5. Second Mortgage Fees
Sorry to inform you, but you will need to pay fees on your second mortgage. If you thought it was a slap to your wallet with your first mortgage, then just you wait until you see the fees, costs, and other charges associated with a second mortgage. It is ugly!
6. Private Lenders
Are you worried that your poor credit score or putrid savings will disqualify you from being approved for a second mortgage?

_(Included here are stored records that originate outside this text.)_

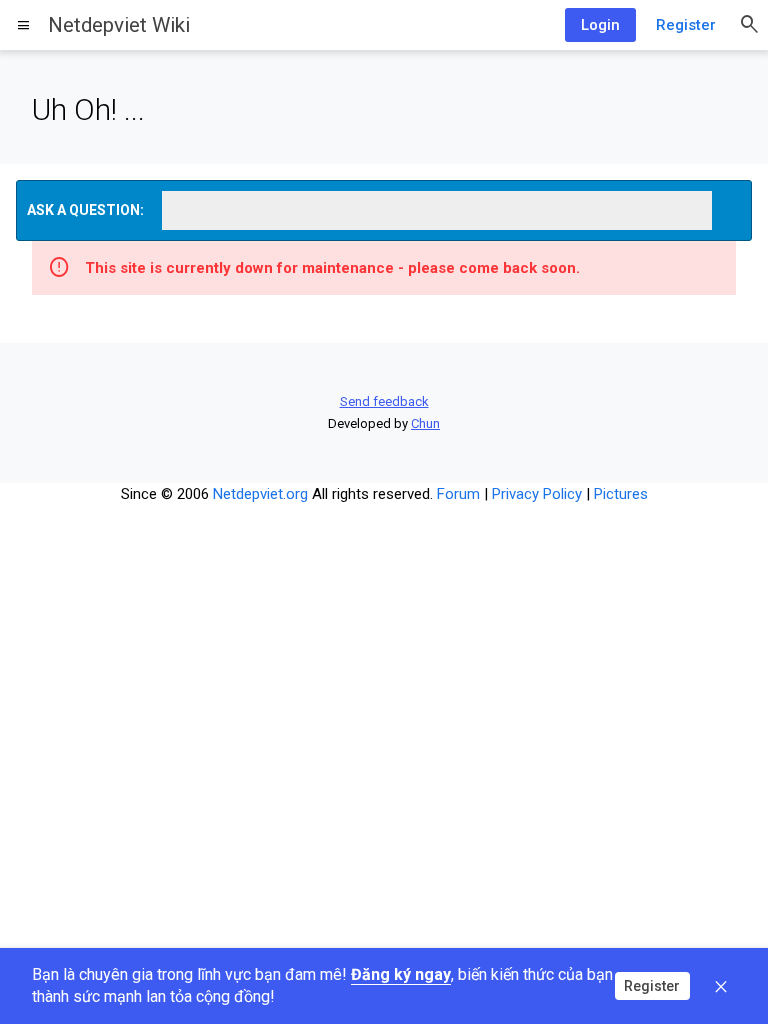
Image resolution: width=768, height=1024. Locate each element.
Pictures (621, 494)
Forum (458, 494)
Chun (425, 423)
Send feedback (384, 401)
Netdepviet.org (260, 494)
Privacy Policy (537, 494)
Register (686, 25)
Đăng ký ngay (401, 974)
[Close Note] (721, 986)
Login (600, 25)
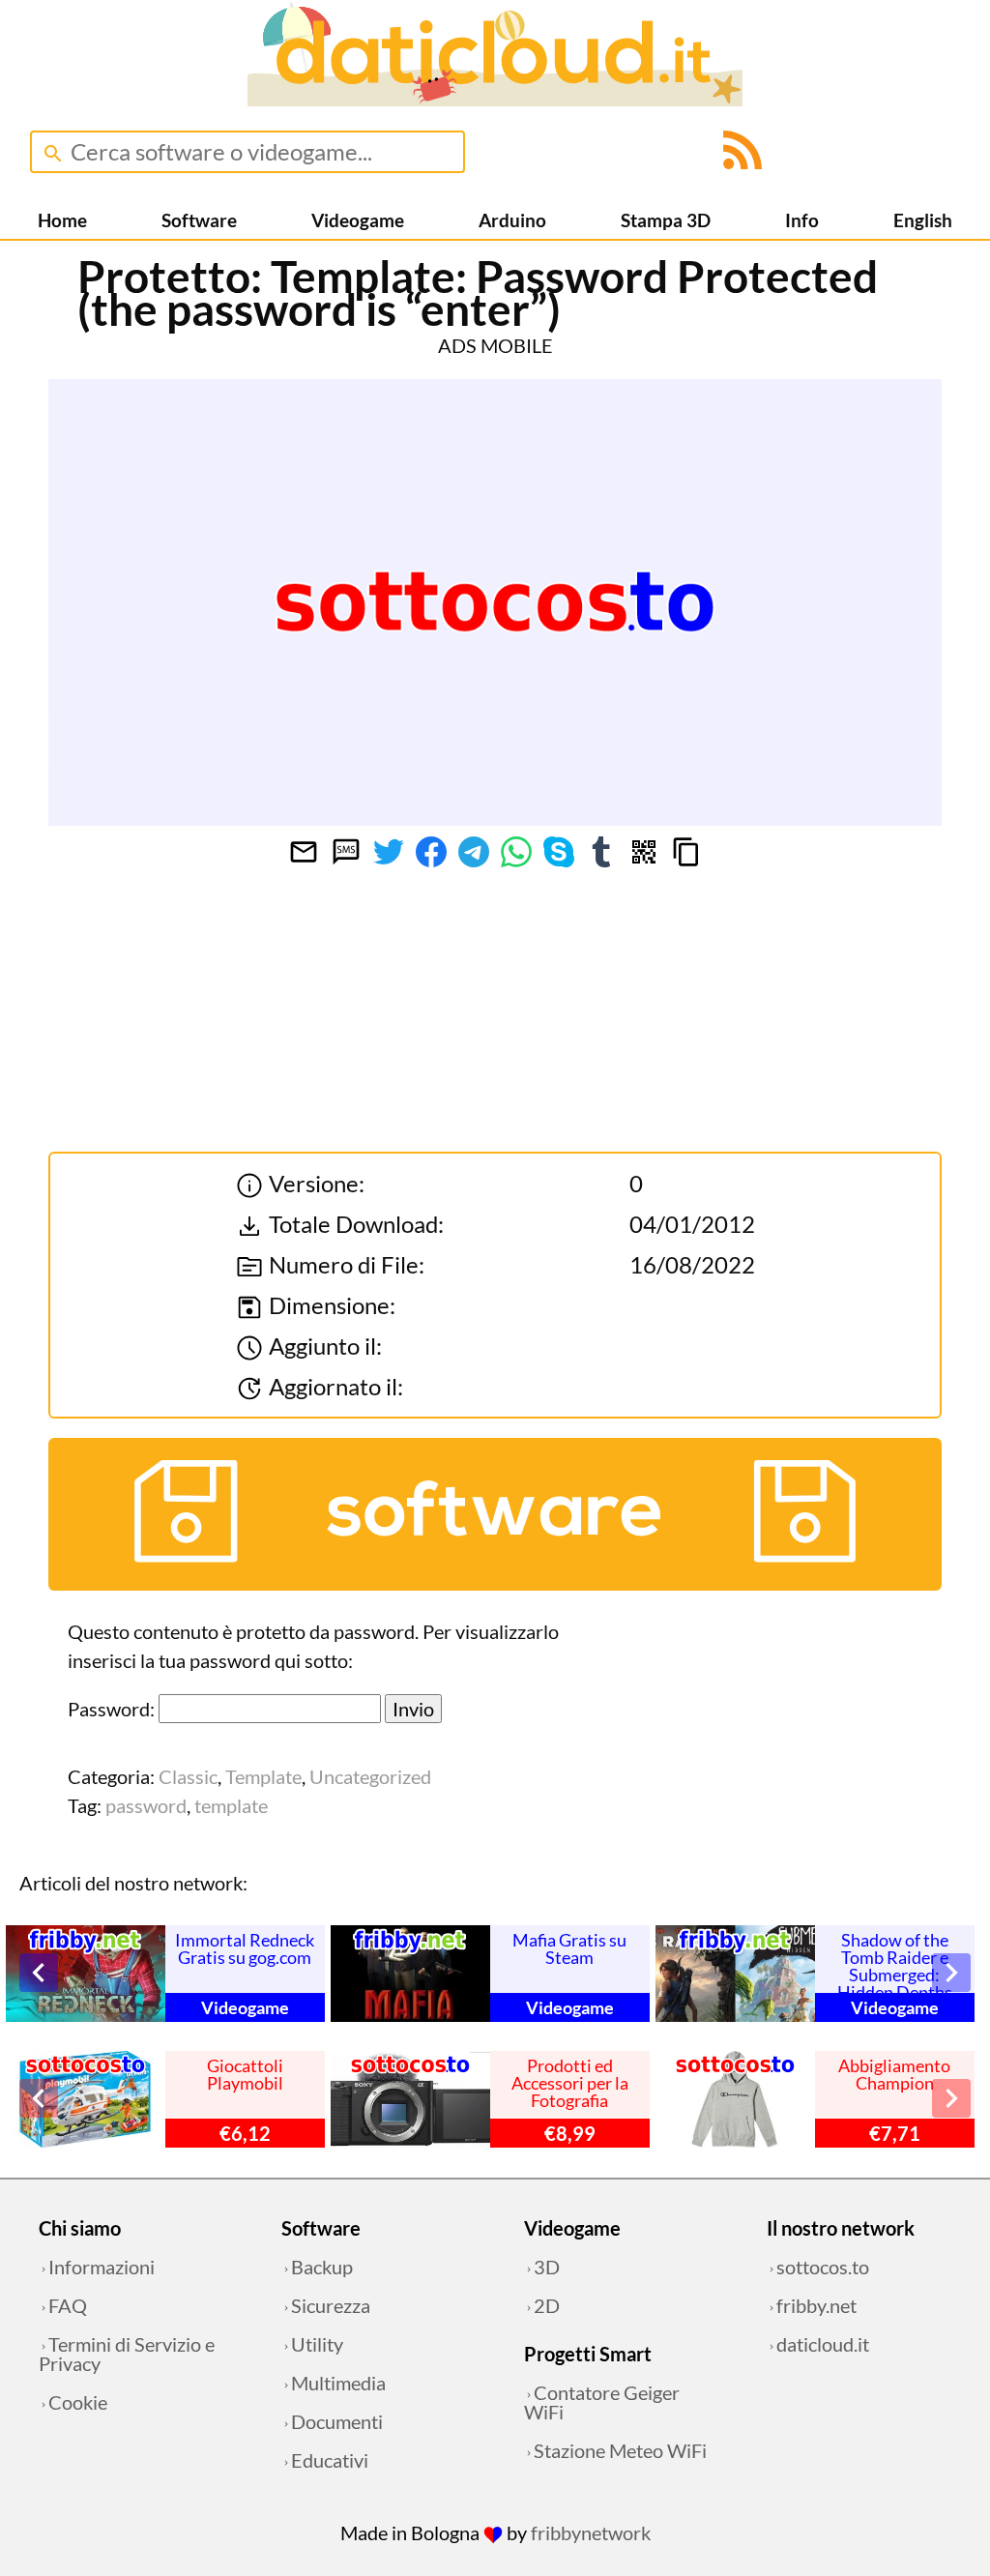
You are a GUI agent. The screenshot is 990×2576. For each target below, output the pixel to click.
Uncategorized (370, 1776)
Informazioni (101, 2266)
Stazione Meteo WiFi (620, 2450)
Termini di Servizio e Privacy (127, 2353)
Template (263, 1776)
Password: (113, 1708)
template (231, 1805)
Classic (188, 1776)
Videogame (357, 220)
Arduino (512, 220)
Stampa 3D (666, 220)
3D (547, 2266)
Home (62, 220)
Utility (317, 2344)
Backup (322, 2266)
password (146, 1805)
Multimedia (338, 2382)
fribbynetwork (591, 2532)
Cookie (77, 2402)
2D (547, 2305)
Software (199, 220)
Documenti (337, 2421)
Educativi (329, 2460)
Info (802, 220)
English (922, 220)
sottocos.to (822, 2266)
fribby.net (816, 2305)
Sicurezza (330, 2305)
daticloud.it (822, 2344)
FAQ (67, 2305)
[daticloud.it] (495, 98)
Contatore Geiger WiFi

You should not worry because most private lenders have looser underwriting standards. In other words, if you do possess a disappointing credit score or a paucity of savings in your bank account, you will not be turned away at the odor.
That is not to say private lenders will extend funds to everyone. You still need to show you have a job and you can pay back the loan within an agreed period.
7. Private Mortgage Insurance
If you applied for a traditional mortgage and you did not have the 20% down payment, you were likely mandated to get private mortgage insurance (PMI). This is usually referred to as the Canadian Mortgage and Housing Corporation (CMHC) fee in the Great White North, which is usually around 5%. How it works is that you are paying thousands of dollars in fees.
Mortgage experts say that applying for a second mortgage, in addition to your first mortgage, can allow borrowers to avoid the PMI. Sure, you are adding monthly payments to your budget, but it could be cheaper than the CMHC fees.
8. Second Mortgage Pros and Cons
Like everything else in life, there are advantages and disadvantages to a second mortgage.
Here are some advantages:
- Lower interest rates.
- Access to equity to pay your debts.
- In certain jurisdictions, you can get a tax deduction.
Here are some disadvantages:
- There is a risk of foreclosure.
- Although interest is lower, it is an added expense to your monthly budget.
- Second mortgage costs add up to thousands of dollars.